Foiled Iranian terror plot raises troubling questions
The FBI and DEA thwarted a terrorist plot that included the assassination of Adel Al-Jubeir, the Saudi Arabian ambassador to the US, and bombings of the Saudi and Israeli embassies in Washington, D.C.
U.S. Attorney General Eric Holder said on Tuesday that the attack was planned by Iran and that the US “is committed to holding Iran accountable for its actions,” according to ABC News.
First and foremost, it is good to know that, despite the current stalemate between the executive and legislative branches, parts of our government are still doing their job. But what happens next?
Officials from President Barack Obama’s administration said they do not plan to take military action against Iran, and they do not have evidence to suggest Iranian Supreme Leader Ayatollah Ali Khamenei or President Mahmoud Ahmadinejad had anything to do with the assassination plans.
Four of the five people the U.S. Treasury Department announced sanctions on, however, are senior Quds Force officers, which is a special unit of Iran’s Army of the Guardians of the Islamic Revolution and reports directly to Khamenei.
Ahmadinejad has accused the US of fabricating the plot.
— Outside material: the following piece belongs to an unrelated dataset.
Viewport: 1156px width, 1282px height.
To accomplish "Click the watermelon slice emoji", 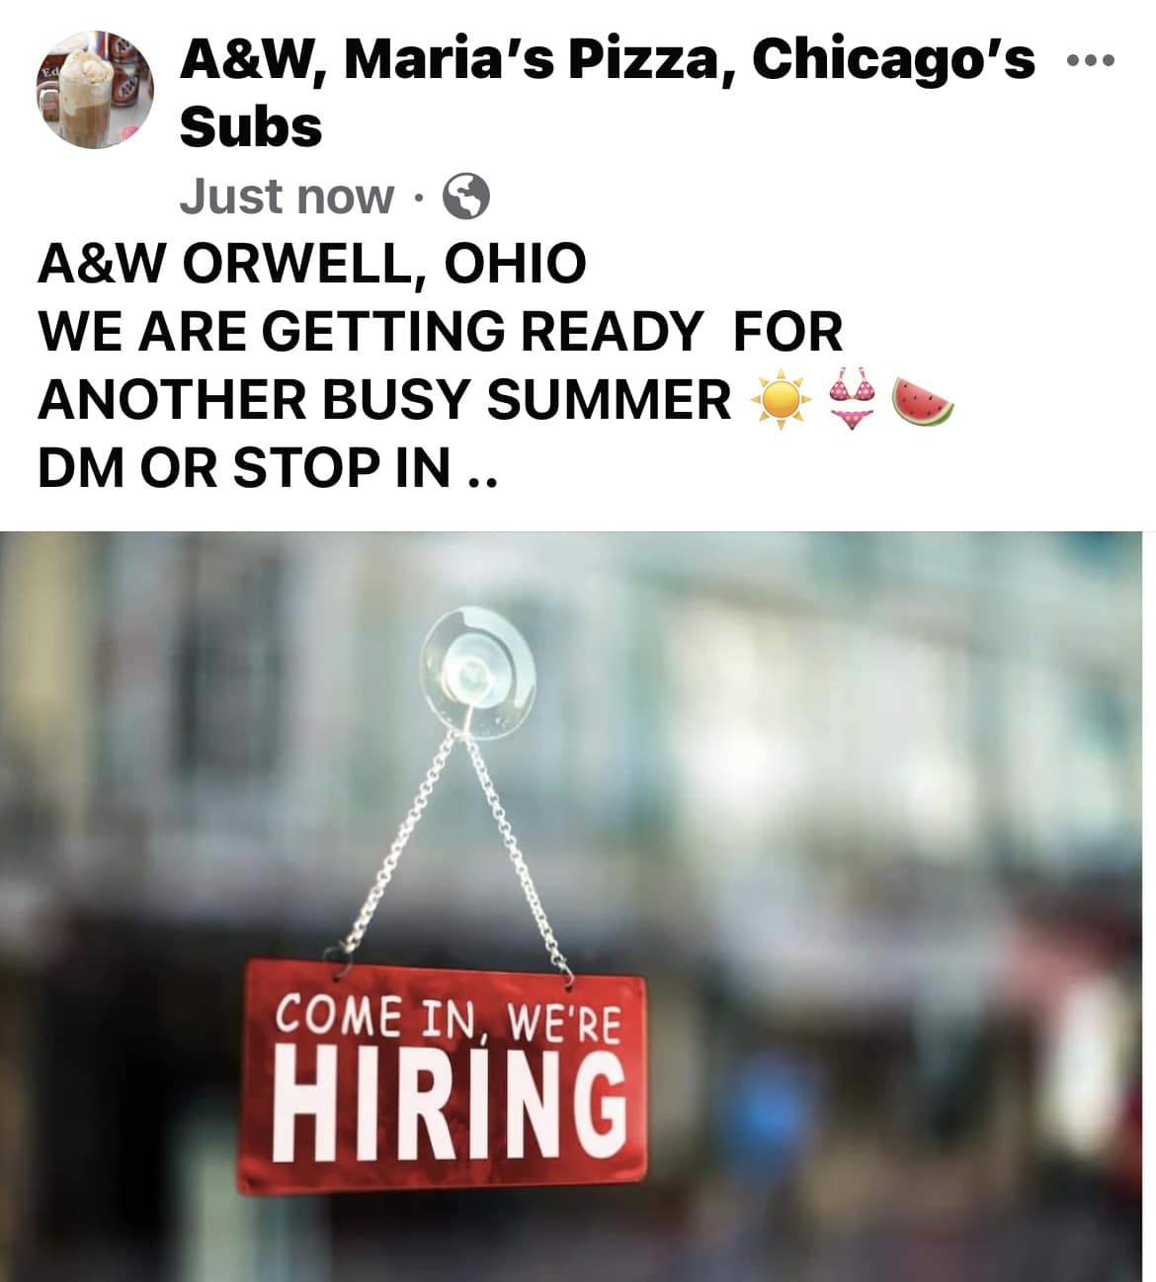I will 924,400.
Regardless of who is to blame, this is not encouraging for the US. Obviously, the FBI and DEA have a handle on this, as they knew of the plot since June, but it causes concern for what schemes might be hatched in the future. The way in which the potential assassin was found out is worrisome.
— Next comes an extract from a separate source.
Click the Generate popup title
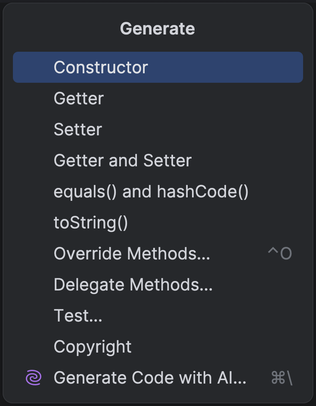Viewport: 316px width, 406px height. [x=158, y=28]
An Iranian-American man from Corpus Christi by the name of Manssor Arbabsiar approached a DEA informant he thought to be a member of a Mexican drug cartel for help with the assassination plot.
This speaks volumes about the handling of terrorism, but also our border control. Arbabsiar approached the DEA informant thinking he was a cartel member. What good reasons can there be behind that? Finding him to be the planned assassin was something of a fluke.